I am happy to re-blog this post from fellow blogger Taylor Christensen MD, PhD. His basic point is well taken: The U.S. healthcare system could benefit from more competition. His corollary is that in at least a few cases, healthcare purchases should not be left to a competitive market.
Two points that I would add to his brief commentary:
- A key policy challenge is to discern which cases should be left to the market and which should be treated like “public goods.” (See for example post)
- In this post, Dr. Christensen somewhat trivializes the third-party insurance system as simply a sop to short-sighted employees who demand first-dollar coverage of low-benefit services. This claim aligns with the original premise of Fixing U.S. Healthcare blog (See post and post). However, I would invite Dr. Christensen to consider this blog’s subsequent more nuanced and darker claim that the healthcare insurance industry – and now the healthcare system itself — is a creature of government regulation, laws, and policies. In turn, government regulation and policies are a reflection of powerful corporate and political forces, influenced (some say controlled) by the very interests they regulate.

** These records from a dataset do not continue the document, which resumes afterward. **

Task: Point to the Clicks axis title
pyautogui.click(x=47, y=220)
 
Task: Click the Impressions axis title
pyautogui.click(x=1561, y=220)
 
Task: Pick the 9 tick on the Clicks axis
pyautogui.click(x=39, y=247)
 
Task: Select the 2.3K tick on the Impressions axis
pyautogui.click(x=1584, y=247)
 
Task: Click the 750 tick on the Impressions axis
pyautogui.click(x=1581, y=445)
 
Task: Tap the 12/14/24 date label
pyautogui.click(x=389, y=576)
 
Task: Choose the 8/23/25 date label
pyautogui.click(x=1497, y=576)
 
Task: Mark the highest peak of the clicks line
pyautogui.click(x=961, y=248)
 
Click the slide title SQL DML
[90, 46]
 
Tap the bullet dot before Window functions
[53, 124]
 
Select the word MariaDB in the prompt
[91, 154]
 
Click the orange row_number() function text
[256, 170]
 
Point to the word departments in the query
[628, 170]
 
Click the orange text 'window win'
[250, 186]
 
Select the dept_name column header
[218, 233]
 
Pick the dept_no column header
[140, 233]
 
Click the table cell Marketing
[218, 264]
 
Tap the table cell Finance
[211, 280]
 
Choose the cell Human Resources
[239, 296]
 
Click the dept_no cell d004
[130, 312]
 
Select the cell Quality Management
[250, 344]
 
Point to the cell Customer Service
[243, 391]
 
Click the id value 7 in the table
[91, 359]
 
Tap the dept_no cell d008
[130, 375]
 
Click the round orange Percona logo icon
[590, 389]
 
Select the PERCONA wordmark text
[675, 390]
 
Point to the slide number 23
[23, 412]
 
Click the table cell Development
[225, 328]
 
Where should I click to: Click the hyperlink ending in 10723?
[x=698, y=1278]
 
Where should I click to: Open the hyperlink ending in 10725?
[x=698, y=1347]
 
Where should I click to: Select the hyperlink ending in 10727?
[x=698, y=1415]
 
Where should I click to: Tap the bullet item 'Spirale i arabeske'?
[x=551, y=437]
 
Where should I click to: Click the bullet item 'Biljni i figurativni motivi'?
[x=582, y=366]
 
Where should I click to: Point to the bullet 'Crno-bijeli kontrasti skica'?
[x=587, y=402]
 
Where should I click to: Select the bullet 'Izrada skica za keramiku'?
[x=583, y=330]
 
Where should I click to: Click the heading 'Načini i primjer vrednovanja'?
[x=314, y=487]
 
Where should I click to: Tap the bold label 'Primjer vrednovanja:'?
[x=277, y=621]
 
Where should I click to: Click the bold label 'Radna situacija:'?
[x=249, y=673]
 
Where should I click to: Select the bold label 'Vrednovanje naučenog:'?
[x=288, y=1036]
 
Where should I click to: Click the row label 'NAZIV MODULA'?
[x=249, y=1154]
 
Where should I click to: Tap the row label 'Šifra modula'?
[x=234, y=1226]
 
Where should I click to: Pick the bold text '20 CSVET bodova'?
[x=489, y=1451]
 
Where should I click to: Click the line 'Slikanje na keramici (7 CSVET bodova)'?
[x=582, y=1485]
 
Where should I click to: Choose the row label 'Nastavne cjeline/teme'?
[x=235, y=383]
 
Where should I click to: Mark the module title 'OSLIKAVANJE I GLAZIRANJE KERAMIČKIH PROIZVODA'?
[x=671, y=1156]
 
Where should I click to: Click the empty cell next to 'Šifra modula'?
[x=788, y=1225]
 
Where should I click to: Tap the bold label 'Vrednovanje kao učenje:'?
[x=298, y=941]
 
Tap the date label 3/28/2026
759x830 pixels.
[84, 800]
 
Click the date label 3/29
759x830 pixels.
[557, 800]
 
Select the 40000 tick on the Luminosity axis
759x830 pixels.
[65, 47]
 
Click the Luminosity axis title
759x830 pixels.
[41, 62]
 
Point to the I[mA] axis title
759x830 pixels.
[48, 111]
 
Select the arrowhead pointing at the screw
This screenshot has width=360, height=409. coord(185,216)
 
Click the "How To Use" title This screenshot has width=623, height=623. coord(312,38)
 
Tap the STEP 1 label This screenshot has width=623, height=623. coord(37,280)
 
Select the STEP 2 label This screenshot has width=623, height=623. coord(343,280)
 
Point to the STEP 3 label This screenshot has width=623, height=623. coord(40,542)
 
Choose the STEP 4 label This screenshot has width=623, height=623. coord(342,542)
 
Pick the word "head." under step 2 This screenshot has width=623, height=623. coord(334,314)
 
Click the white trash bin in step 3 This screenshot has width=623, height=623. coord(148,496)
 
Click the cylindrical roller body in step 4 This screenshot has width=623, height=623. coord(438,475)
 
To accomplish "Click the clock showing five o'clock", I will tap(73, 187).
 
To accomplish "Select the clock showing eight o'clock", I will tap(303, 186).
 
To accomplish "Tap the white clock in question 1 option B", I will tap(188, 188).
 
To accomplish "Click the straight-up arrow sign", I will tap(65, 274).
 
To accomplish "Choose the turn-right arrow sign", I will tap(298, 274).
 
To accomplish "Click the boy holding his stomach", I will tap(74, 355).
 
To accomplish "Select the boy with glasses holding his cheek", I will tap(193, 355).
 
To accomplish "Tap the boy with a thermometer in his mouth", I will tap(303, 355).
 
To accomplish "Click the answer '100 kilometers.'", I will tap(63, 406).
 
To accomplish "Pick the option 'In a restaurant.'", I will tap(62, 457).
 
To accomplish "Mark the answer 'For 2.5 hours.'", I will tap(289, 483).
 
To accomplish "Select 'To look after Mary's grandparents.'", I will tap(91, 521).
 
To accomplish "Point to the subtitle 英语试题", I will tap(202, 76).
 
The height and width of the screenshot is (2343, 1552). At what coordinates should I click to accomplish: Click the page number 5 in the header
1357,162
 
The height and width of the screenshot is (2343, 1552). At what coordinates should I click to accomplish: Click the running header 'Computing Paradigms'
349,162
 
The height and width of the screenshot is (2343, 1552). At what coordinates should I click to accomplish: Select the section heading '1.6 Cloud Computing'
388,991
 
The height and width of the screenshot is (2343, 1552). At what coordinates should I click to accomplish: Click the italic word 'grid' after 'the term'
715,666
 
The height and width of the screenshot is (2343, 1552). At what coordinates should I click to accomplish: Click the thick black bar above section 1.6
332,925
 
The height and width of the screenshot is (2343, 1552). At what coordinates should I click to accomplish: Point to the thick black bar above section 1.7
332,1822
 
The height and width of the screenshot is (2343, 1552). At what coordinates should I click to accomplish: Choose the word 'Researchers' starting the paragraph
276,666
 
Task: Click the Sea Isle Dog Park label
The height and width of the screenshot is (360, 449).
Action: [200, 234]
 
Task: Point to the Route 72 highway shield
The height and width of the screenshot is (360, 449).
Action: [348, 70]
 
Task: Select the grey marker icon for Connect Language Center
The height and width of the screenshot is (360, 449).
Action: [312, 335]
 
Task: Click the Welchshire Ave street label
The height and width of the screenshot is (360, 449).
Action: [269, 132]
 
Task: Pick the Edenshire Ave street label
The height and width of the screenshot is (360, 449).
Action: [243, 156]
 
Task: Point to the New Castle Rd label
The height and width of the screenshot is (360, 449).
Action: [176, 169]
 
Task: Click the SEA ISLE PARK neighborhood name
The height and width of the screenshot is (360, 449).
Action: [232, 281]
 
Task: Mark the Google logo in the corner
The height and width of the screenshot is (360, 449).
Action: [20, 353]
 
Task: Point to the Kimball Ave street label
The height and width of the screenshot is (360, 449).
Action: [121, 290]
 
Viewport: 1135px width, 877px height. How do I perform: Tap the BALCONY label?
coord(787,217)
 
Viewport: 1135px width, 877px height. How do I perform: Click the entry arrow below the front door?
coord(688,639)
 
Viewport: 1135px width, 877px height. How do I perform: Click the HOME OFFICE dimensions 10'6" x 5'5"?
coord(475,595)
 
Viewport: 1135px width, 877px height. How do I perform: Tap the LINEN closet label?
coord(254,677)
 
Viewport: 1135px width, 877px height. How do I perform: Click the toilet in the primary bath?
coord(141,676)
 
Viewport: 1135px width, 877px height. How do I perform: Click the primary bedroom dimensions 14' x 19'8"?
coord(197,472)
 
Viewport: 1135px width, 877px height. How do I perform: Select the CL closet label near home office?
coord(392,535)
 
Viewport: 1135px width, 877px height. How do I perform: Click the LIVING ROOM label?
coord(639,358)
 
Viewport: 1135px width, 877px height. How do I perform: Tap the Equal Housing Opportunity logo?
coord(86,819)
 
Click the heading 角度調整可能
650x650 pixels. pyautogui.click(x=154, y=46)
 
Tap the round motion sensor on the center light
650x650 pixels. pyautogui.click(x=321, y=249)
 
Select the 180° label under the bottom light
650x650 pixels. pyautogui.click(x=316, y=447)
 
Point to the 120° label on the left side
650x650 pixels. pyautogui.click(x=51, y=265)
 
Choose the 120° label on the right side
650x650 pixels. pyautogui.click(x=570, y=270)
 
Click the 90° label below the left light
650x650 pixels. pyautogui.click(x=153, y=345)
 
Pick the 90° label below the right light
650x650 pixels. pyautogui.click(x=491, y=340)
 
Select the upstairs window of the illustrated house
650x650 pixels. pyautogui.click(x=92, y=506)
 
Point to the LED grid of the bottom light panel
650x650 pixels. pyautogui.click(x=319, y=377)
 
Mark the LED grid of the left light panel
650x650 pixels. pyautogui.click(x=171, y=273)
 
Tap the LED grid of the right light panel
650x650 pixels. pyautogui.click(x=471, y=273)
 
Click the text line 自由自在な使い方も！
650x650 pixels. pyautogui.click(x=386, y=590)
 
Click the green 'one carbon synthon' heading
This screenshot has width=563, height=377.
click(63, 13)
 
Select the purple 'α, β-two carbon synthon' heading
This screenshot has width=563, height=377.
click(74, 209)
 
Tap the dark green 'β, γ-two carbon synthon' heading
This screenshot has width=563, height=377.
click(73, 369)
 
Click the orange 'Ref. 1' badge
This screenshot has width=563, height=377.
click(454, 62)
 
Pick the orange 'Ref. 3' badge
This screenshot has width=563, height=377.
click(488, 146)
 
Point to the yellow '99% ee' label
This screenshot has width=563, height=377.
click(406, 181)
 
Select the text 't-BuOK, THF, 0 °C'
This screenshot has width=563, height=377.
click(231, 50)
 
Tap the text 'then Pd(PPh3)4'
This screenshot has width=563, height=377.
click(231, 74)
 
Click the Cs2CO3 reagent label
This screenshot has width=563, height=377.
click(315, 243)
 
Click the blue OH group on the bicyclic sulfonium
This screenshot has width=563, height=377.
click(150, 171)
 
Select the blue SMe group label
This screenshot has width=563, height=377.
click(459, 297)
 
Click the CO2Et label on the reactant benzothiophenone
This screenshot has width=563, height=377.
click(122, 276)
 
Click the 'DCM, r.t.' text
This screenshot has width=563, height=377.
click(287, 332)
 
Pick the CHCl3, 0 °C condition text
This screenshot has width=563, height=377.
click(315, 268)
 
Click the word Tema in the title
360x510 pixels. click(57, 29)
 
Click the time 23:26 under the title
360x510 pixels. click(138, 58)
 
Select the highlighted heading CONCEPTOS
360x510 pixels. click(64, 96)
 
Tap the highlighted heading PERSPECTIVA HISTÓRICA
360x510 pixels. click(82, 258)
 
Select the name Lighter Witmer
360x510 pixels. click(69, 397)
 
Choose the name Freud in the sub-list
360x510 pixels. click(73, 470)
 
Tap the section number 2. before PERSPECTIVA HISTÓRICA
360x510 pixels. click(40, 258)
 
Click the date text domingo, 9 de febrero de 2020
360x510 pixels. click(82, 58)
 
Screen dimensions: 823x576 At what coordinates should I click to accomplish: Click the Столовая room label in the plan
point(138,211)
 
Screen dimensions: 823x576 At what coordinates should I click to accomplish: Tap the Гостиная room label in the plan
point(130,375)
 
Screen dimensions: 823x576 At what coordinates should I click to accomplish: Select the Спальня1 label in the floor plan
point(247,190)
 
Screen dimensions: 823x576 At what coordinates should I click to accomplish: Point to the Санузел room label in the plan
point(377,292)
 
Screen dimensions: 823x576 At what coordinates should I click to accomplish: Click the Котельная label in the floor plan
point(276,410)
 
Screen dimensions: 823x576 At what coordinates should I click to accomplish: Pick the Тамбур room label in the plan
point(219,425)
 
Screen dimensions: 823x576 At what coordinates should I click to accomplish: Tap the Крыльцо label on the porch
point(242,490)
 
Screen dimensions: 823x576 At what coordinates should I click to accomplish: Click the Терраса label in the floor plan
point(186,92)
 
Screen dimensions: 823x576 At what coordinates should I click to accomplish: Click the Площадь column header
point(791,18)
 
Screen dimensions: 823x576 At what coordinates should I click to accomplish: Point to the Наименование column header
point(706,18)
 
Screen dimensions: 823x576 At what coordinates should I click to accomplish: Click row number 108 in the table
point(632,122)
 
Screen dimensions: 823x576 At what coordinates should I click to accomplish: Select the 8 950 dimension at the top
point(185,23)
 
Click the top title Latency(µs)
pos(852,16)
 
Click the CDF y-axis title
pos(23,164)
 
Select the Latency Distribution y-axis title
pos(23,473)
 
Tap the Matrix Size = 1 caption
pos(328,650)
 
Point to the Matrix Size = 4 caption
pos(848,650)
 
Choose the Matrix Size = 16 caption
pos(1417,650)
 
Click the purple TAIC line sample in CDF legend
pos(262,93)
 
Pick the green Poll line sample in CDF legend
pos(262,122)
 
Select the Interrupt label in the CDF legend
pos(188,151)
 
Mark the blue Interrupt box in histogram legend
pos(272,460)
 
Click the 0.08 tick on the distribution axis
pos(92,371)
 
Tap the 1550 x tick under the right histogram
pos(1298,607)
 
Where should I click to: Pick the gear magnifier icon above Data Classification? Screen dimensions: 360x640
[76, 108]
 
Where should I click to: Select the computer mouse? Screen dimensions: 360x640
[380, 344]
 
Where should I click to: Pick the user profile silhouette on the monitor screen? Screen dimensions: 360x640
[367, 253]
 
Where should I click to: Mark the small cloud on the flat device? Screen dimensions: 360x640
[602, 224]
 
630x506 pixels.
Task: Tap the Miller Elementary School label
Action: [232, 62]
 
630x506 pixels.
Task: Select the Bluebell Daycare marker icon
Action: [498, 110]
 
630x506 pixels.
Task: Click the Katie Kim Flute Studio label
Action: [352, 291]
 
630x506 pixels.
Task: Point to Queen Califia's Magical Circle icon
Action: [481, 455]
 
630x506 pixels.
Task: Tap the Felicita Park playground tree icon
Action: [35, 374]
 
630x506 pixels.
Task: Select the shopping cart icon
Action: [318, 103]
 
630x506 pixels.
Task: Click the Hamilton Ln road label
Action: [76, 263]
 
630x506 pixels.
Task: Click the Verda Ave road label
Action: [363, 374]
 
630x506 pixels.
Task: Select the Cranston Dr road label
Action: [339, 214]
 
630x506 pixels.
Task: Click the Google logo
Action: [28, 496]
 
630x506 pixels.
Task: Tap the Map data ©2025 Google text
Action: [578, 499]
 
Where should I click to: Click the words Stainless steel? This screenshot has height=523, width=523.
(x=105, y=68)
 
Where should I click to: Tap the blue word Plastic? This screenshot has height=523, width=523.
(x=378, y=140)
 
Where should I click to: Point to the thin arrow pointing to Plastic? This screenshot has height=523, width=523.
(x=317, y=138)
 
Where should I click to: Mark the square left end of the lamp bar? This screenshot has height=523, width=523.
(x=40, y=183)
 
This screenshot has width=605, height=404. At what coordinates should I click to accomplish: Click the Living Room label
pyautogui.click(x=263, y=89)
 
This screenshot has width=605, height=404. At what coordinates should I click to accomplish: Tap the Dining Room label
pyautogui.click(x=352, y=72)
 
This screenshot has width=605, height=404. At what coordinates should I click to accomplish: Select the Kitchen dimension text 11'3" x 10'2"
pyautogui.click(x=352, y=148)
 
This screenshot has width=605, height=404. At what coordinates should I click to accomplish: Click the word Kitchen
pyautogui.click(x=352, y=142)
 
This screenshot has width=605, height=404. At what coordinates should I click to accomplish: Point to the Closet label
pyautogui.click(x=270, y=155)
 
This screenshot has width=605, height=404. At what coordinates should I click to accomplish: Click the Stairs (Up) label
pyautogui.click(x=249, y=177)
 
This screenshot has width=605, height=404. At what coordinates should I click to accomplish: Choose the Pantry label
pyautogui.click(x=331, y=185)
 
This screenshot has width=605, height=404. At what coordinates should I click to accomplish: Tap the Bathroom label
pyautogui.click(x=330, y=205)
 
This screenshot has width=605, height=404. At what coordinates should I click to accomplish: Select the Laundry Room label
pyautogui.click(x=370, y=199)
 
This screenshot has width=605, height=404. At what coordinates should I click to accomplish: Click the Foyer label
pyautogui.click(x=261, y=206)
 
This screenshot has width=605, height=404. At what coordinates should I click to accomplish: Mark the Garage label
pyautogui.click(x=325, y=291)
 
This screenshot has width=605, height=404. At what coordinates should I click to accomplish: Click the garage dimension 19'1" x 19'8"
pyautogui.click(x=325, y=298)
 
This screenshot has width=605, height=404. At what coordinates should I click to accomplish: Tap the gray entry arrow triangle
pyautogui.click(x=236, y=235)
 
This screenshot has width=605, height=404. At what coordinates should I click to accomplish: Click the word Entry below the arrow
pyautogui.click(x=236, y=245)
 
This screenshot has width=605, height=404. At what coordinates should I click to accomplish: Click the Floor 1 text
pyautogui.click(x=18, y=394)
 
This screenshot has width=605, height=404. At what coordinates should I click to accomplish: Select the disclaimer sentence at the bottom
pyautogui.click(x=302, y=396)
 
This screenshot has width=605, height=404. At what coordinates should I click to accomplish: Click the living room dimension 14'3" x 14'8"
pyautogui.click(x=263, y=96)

This blog has come to the conclusion that this vicious cycle can only be broken by a popular movement, working through representative government. Only then could the healthcare system be freed from anti-competitive forces, a goal shared with Dr. Christensen. Only then can there also be a rebalancing between costs and benefits and between individual goods and public goods.
Enjoy this re-blogged post.
Image Credit
Title: Chess set 2014
By: Conal Gallagher
URL: https://commons.wikimedia.org/wiki/File:Chess_set_2014.jpg
License: CC BY 2.0 <https://creativecommons.org/licenses/by/2.0>, via Wikimedia Commons

In last week’s post, I summarized this article, which is the last in the Fundamentals of U.S. Health Policy series published by The New England Journal of Medicine. The article was written by Michael Chernew, Ph.D., and discusses the role of market forces (more specifically, competition) in improving our healthcare delivery system.
I’m heavily biased toward using competition inasmuch as it is possible (for good reason), but that doesn’t mean I’m blind to our failed attempts at improving competition in healthcare. And Dr. Chernew does a great job summarizing many of those failed attempts while remaining optimistic that competition still has a role in improving our healthcare delivery system.
I completely agree with his conclusion that where the market fails, we need government involvement. It’s a conclusion that is commonly agreed upon amongst researchers in this field.